Oltre l’albero degli zoccoli
Oggi, saltate le “tradizioni” quali cerniera di collegamento e spesso vittime dell’incertezza data per certa, i nostri giovanissimi inconsciamente chiedono una “bussola” degli orientamenti, un “vocabolario” da calare nella nuova esperienza che stanno vivendo; sentono di essere i “neonati” dentro una società complessa e contraddittoria. Potessimo, noi educatori, credere veramente che la Parola di Dio donata con un certo entusiasmo può frantumare le loro resistenze, iniziali, per poi lasciarsi “sedurre” e accompagnare dallo splendore della Verità… che è Cristo l’amico che non tradisce!? Chissà, se dopo tanti studi, simposi e tavole rotonde, arriveremo a pregare di più quel Padrone che ha una “messe per tutte le stagioni”, per poi offrire e attingere insieme al recente dono fattoci dai nostri Vescovi: “Io ho scelto voi”: nuovo catechismo dei Giovani/1, che poi è per i Giovanissimi. Un testo di catechesi da prendere in mano con spirito nuovo. Per questo ha fatto bene il card. Ruini, a presentarlo e donarlo come “un libro della fede giovane”.
I grandi perché
Nel II Cap. il CdG fa riferimento ai saggi d’Israele quali Giobbe o il Qoelet: “Sta’ lieto, o giovane, nella tua giovinezza, e si rallegri il tuo cuore nei giorni della tua gioventù.

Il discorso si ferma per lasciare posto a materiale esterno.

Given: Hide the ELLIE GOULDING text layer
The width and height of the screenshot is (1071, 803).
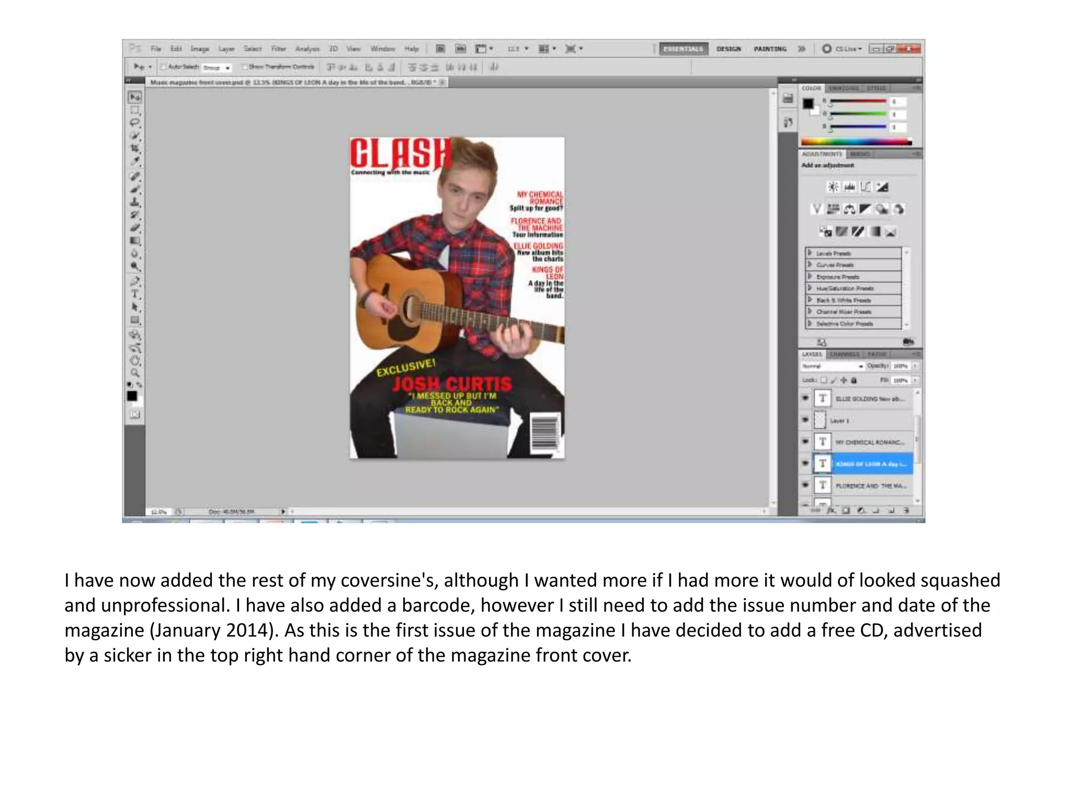Looking at the screenshot, I should point(805,398).
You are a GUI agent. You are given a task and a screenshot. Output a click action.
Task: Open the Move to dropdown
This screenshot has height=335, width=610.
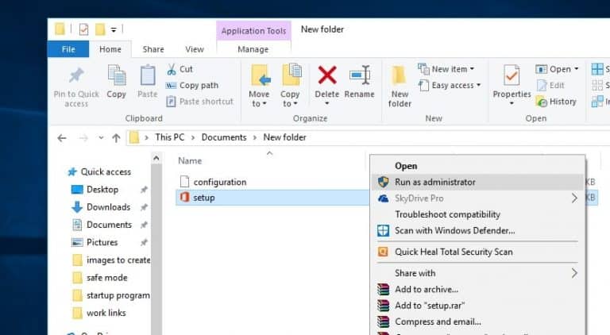260,104
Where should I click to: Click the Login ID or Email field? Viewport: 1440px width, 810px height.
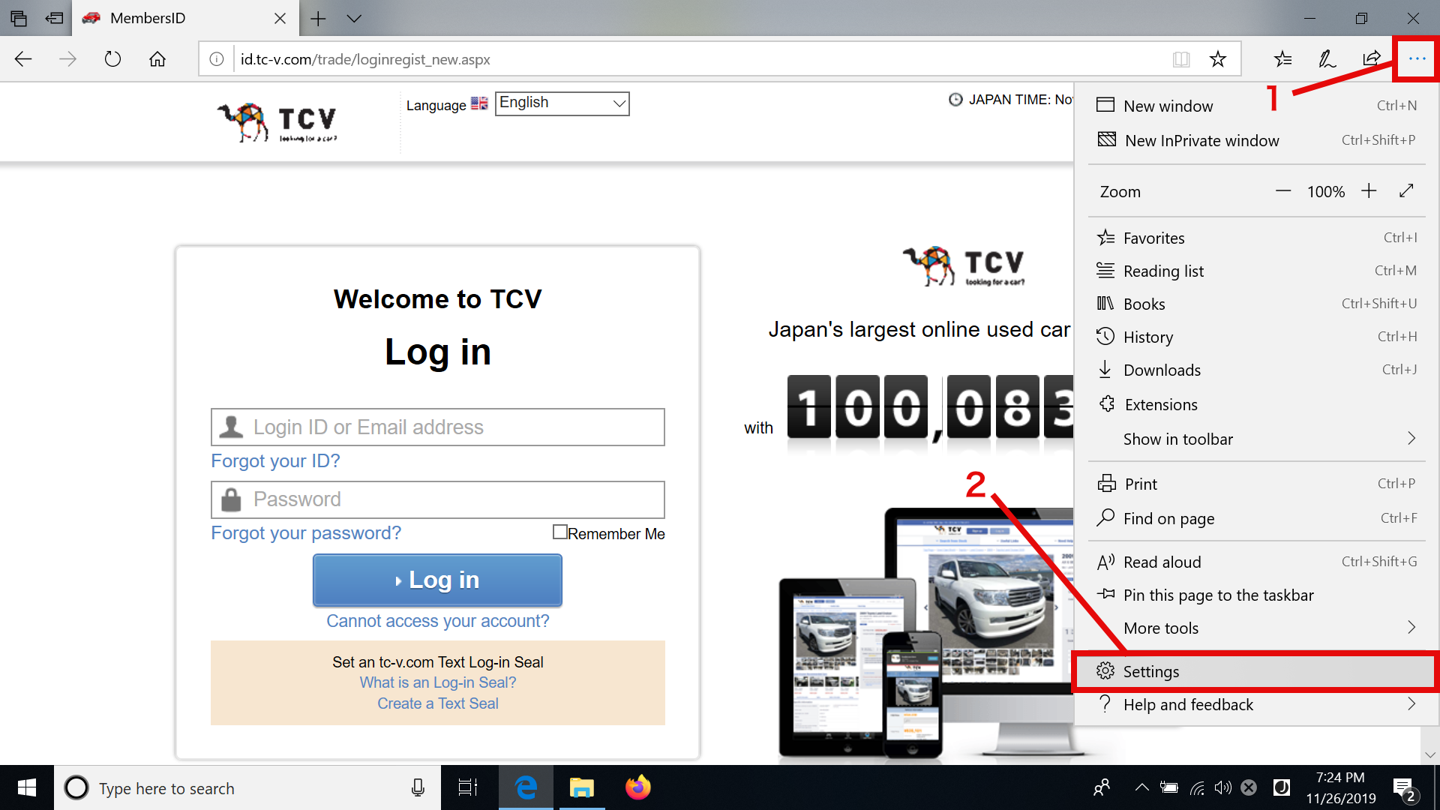438,428
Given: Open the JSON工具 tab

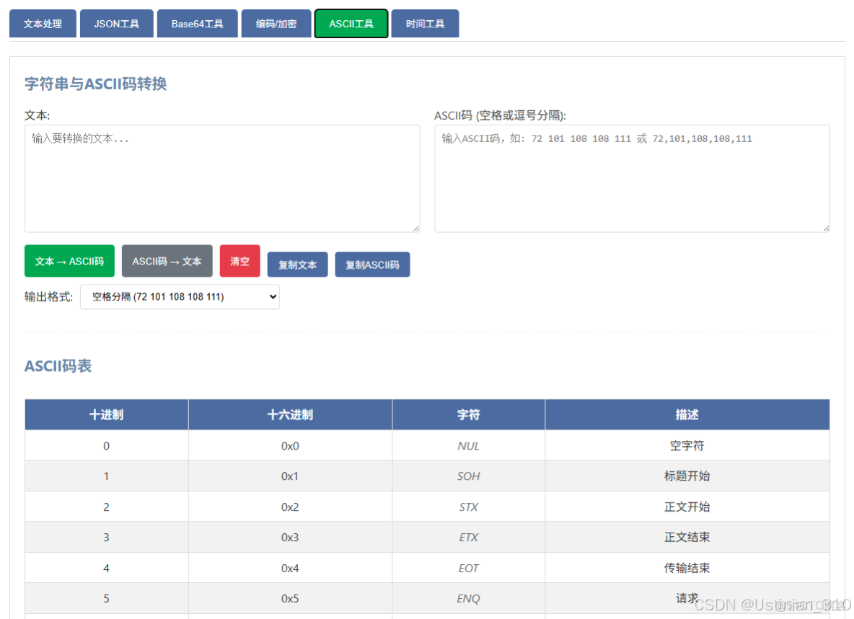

Segui pure le vie del tuo cuore e i desideri dei tuoi occhi. Sappi però che su tutto questo Dio ti convocherà in giudizio” (Qo 11,9). Più avanti un altro brano biblico si fa provocatorio: “Gli empi” dicono sragionando: “Siamo nati per caso e dopo saremo come se non fossimo stati” (Sap 2,1-2). Ma ecco la venuta di Cristo! Emerge la sua figura eccezionale a cui ispirarsi.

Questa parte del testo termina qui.